**DOCUMENT TEXT:**

_ _ _ _ _ _ _

Baetulo (Mela II, 89). See below on the city of the same name.

Baetulo (Mela II, 90; Pliny III, 22; Ptol. II, 6, 18). Like Baecula, this name could be formed from IE *gʷhei-. However, the word baites which appears repeatedly in Iberian inscriptions on lead shows the possibility of an Iberian origin. The suffix –ulo is a latinized form, as shown by the orthography baitolo on the town’s pre-Latin coinage; cf. the classical spelling Castulo for indigenous kastilo in Oretania.

Let me complement it with the referenced Baecula which appears just above it in the paper:

Baecula (Pliny III, 23; Ptol. II, 6, 69). Villar derives the element bai– in various Hispanic toponyms from IE *gʷhei– “to shine, be white” (IEW 488-489), though the Iberian personal name baikaŕ may argue for an Iberian root *bai– or *baik-. In any case, there is no guarantee that all bai– toponyms (e.g. Baetis, Baedunia, Baesucci, Baelo) come from the same root. Polybius (X, 38, 7) mentions another Baecula in Bastetania.

So again I’m not sure if these two count as Indo-European or as Iberian or as ‘Unclear’. The proposed IE etymology doesn’t look very solid, if one has to be honest. Once you allow for such speculations you’re in a very muddy terrain. The Iberian one is not much more solid, but we have to realize the difficulty of finding such coincidences in the limited Iberian inscriptions. And yet they do look more similar, I’d say?

I won’t go on, since the paper is available for anyone interested in it. This was just to show how it works to try to figure out the true etymology of an ancient toponym and how difficult it actually is.



Since I think the above should be self explanatory it seems unnecessary to summarize it here. Instead, I’ll go back to the proposed hypothesis about the non-IE speaking areas of Iberia having been Indo-Europeanised only with the arrival of the Romans. If this is true (and it most likely is), then this is an opportunity to rethink some paradigms. Except for the 10% Greek toponyms and the 23% Latin ones, everything else would be non-IE. What should we do with that ~50% presumed IE substrate in these areas? For a start, we could use it to clean up roots we consider IE and probably shouldn’t. As a real world vocabulary attested before any IE speaking population set foot on the areas, that would be a pretty strong argument for disproving the presumed IE etymology of them (though this does not preclude the necessity of having a standard for what can be considered PIE, as that would make a big difference too). Equally important is the affiliation of such substrate. And here again we’d have to favour quite strongly an Iberian origin of most of it (though there’s the risk of ascribing pre-Iberian substrate to the Iberian one – a risk that is unavoidable but not that big considering the possibilities it opens up). Once we have a much larger non-IE lexicon from Iberia, we could go and compare that to the rest of Western Europe (to start with) and see what happens. It might be the way forward to finally shed some light on the obscure European prehistorical linguistic situation.

aDNA is speaking to us. We might still not fully understand the message, but we have to try so that progress can be made. This post is just an amateur attempt to show its possibilities. It’s now the experts’ job to make good use of all the new information we’re getting on a monthly basis and start building new models, which I hope will happen soon so we can all learn from them.

_ _ _ _ _ _ _

**OBJECTIVE A:** Arrange the records, from their start through the line containing "pyautogui.click(x=83, y=295)", as a Markdown table with the columns Row and Line, one numbered row per line, omitting blank lines.
The post on Iberian toponyms has no connection to the records.

_ _ _ _ _ _ _

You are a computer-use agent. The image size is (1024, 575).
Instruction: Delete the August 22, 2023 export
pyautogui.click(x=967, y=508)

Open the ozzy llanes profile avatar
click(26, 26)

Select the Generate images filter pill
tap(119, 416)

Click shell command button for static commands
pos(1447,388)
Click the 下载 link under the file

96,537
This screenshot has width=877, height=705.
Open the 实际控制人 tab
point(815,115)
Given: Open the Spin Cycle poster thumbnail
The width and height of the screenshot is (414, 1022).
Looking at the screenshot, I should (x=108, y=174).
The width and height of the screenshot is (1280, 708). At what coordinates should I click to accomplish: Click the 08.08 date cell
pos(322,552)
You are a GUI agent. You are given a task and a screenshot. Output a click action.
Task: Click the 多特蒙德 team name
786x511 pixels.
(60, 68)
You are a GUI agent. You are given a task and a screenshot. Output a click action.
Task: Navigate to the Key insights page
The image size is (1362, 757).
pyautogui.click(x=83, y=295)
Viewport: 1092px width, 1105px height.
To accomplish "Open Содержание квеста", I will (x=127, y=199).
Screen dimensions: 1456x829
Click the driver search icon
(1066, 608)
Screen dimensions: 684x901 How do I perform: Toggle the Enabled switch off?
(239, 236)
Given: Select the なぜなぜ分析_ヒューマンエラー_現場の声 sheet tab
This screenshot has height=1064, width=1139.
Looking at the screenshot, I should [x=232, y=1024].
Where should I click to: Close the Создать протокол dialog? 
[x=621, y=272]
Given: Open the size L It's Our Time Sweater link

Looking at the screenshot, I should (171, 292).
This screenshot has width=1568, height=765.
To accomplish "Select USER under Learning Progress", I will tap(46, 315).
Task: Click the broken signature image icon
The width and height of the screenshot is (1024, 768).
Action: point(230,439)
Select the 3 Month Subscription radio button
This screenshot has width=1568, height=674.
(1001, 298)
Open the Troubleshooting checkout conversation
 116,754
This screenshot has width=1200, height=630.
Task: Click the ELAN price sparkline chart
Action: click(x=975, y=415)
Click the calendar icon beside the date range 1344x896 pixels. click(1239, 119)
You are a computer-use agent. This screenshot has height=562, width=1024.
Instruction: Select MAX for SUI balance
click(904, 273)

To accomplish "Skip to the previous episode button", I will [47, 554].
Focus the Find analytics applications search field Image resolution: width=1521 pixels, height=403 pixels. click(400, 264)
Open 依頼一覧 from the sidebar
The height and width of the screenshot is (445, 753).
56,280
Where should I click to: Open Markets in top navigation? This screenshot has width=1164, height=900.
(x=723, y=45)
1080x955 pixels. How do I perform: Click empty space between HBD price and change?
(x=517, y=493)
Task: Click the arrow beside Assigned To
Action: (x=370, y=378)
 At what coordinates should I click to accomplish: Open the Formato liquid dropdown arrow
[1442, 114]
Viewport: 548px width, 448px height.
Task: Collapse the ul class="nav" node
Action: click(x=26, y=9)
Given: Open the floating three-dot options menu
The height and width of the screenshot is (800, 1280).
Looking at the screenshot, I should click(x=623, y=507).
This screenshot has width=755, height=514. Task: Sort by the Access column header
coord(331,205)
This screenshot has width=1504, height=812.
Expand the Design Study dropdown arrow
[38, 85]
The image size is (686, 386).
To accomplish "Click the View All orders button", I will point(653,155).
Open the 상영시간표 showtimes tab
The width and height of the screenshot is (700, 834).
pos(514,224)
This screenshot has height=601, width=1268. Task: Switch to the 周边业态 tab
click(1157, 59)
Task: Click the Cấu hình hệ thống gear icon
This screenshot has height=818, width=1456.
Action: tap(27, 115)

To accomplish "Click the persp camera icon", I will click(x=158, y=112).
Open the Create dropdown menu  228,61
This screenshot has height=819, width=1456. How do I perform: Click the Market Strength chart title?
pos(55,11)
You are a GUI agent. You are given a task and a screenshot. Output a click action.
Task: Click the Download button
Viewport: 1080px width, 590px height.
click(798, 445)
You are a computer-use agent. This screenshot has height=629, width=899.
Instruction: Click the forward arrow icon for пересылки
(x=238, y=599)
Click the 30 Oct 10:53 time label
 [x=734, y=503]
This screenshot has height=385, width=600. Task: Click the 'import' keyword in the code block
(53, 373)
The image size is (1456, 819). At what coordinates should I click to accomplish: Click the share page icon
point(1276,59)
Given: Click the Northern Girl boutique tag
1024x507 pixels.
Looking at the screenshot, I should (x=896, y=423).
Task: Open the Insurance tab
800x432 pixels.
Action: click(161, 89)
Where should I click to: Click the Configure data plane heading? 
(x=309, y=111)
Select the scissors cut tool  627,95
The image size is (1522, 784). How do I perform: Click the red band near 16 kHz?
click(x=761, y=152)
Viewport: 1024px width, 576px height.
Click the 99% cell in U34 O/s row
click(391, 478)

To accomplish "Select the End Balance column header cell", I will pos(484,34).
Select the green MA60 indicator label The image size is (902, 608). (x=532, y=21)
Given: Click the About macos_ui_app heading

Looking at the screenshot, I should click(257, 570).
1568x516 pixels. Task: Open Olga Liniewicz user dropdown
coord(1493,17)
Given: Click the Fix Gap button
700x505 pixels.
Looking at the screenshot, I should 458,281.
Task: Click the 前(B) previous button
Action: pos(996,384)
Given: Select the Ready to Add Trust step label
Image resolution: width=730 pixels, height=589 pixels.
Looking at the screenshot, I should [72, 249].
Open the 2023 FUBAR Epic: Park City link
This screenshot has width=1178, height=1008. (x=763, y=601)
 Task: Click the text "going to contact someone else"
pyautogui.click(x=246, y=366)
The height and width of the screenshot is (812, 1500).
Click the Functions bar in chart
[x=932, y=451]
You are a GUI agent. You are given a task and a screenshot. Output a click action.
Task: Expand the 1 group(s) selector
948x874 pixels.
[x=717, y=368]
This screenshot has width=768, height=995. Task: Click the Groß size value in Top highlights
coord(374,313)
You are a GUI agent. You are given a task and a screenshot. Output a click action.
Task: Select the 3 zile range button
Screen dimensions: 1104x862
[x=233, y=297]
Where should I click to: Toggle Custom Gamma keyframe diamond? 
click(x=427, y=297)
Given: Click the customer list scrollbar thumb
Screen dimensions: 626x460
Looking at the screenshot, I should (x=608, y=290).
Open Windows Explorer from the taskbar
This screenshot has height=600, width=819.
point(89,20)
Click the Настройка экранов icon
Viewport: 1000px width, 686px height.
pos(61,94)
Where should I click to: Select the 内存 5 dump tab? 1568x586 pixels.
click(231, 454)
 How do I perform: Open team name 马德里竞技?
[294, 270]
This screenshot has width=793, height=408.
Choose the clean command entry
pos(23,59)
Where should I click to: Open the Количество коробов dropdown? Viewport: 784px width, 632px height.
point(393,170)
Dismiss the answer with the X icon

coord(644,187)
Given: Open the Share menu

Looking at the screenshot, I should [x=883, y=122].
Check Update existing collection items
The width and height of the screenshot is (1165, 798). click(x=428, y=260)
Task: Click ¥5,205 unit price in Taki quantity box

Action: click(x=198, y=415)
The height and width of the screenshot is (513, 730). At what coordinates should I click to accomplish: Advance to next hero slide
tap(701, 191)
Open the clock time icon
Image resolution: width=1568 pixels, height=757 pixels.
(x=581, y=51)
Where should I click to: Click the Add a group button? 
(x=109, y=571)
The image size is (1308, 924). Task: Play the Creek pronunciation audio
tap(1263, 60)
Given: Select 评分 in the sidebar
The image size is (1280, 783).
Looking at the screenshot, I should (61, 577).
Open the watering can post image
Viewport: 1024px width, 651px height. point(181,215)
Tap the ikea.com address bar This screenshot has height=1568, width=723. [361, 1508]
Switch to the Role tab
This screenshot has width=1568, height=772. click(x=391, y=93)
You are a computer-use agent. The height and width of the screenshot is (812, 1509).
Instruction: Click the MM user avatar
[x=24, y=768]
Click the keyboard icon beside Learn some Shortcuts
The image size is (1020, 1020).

_ _ _ _ _ _ _

**OBJECTIVE B:** Reproduce verbatim the stretch of the post on Iberian toponyms from "So again I’m" through "similar, I’d say?".

**PROBLEM SOLUTION A:**
| Row | Line |
|---|---|
| 1 | You are a computer-use agent. The image size is (1024, 575). |
| 2 | Instruction: Delete the August 22, 2023 export |
| 3 | pyautogui.click(x=967, y=508) |
| 4 | Open the ozzy llanes profile avatar |
| 5 | click(26, 26) |
| 6 | Select the Generate images filter pill |
| 7 | tap(119, 416) |
| 8 | Click shell command button for static commands |
| 9 | pos(1447,388) |
| 10 | Click the 下载 link under the file |
| 11 | 96,537 |
| 12 | This screenshot has width=877, height=705. |
| 13 | Open the 实际控制人 tab |
| 14 | point(815,115) |
| 15 | Given: Open the Spin Cycle poster thumbnail |
| 16 | The width and height of the screenshot is (414, 1022). |
| 17 | Looking at the screenshot, I should (x=108, y=174). |
| 18 | The width and height of the screenshot is (1280, 708). At what coordinates should I click to accomplish: Click the 08.08 date cell |
| 19 | pos(322,552) |
| 20 | You are a GUI agent. You are given a task and a screenshot. Output a click action. |
| 21 | Task: Click the 多特蒙德 team name |
| 22 | 786x511 pixels. |
| 23 | (60, 68) |
| 24 | You are a GUI agent. You are given a task and a screenshot. Output a click action. |
| 25 | Task: Navigate to the Key insights page |
| 26 | The image size is (1362, 757). |
| 27 | pyautogui.click(x=83, y=295) |

**PROBLEM SOLUTION B:**
So again I’m not sure if these two count as Indo-European or as Iberian or as ‘Unclear’. The proposed IE etymology doesn’t look very solid, if one has to be honest. Once you allow for such speculations you’re in a very muddy terrain. The Iberian one is not much more solid, but we have to realize the difficulty of finding such coincidences in the limited Iberian inscriptions. And yet they do look more similar, I’d say?